またカーボンブラックを噴霧した後、人工毛髪繊維を散布する処理を行うことで、頭髪にボリューム感を持たせる方法(特許文献4)、静電気を帯電させた短繊維をジェル等の整髪料を塗布した頭髪に適用することで、短繊維を均一に、かつ密着させる方法(特許文献5)、粉状又は短繊維状の擬似増毛材に噴射用ガスを噴射して擬似増毛材を飛昇させ、その擬似増毛材に、さらに毛髪用液状化粧料組成物とともに新たに噴射用ガスを噴射して毛髪用液状化粧料組成物と擬似増毛材とを頭部に噴射する吹付ける方法(特許文献6)などが知られている。
【発明を実施するための形態】
【0008】
本発明は、(A)松樹皮抽出物及び(B)陳皮抽出物を含有する、粉末状擬似増毛剤である。

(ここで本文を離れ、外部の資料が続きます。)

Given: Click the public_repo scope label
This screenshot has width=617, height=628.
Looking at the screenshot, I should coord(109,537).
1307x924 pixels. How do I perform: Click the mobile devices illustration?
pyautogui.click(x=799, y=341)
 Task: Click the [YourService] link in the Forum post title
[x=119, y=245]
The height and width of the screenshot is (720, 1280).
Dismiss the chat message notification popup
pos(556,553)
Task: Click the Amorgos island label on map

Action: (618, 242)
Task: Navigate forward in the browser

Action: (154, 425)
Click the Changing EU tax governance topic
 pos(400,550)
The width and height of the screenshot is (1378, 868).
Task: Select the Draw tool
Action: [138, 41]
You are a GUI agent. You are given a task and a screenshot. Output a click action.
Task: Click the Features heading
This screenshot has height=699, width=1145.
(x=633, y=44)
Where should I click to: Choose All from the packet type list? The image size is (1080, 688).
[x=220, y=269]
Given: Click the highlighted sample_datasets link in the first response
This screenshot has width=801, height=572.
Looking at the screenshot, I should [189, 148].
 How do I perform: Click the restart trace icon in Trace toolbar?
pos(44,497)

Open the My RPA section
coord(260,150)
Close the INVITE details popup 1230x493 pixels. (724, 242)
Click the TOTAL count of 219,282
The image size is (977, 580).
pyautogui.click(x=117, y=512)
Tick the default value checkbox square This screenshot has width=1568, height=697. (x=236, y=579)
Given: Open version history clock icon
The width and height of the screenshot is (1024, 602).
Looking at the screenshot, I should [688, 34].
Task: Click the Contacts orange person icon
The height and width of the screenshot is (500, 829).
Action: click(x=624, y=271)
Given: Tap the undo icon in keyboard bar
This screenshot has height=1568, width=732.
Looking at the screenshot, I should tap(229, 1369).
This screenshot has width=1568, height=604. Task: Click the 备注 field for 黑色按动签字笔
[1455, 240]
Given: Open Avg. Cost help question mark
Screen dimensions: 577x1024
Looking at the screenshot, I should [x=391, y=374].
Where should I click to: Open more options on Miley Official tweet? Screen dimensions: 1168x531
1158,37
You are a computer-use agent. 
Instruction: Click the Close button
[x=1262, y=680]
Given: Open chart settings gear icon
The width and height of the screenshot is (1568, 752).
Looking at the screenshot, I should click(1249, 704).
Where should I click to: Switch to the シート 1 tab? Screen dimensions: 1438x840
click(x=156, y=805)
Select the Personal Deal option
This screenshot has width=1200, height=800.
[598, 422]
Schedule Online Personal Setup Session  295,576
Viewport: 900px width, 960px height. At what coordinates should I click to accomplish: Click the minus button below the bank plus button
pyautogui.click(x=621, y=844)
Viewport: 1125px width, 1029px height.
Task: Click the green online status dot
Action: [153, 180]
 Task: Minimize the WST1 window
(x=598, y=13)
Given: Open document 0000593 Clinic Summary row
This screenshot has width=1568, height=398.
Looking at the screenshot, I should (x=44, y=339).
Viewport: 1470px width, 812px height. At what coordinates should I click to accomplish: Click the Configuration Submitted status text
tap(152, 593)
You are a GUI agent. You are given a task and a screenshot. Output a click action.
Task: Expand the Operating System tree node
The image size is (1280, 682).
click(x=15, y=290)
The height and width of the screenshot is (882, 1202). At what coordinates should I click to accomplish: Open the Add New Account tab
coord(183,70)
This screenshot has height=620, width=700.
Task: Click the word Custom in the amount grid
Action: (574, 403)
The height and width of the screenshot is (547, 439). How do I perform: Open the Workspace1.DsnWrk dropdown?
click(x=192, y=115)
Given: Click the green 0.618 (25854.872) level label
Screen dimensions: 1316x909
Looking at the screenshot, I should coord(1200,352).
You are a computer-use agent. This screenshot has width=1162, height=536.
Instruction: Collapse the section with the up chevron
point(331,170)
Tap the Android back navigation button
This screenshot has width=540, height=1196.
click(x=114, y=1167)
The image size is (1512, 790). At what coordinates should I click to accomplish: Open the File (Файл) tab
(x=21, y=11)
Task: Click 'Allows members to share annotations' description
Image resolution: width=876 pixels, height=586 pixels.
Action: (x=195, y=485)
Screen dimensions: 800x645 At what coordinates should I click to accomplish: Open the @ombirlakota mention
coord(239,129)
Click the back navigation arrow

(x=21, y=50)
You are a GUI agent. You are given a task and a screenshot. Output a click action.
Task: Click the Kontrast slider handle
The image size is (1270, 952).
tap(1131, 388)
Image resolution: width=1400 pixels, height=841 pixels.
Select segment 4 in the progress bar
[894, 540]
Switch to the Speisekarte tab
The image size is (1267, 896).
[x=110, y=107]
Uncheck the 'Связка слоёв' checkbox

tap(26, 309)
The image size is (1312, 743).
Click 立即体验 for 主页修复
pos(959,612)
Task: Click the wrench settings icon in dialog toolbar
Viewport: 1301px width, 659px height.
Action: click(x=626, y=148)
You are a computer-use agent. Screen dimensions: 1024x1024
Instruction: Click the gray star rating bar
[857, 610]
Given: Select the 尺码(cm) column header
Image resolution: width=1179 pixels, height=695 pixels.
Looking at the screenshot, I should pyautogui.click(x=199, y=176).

擬似増毛剤は、ヘアファンデーションやヘアパウダーとも称されるものである。以下に詳細を説明する。
【0009】
(松樹皮抽出物)
本発明において(A)松樹皮抽出物に用いることができる松樹皮としては、例えば、フランス海岸松、カラマツ、クロマツ、アカマツ、ヒメコマツ、ゴヨウマツ、チョウセンマツ、ハイマツ、リュウキュウマツ、ウツクシマツ、ダイオウマツ、シロマツ、カナダのケベック地方のアネダなどのマツ目に属する植物の樹皮が挙げられる。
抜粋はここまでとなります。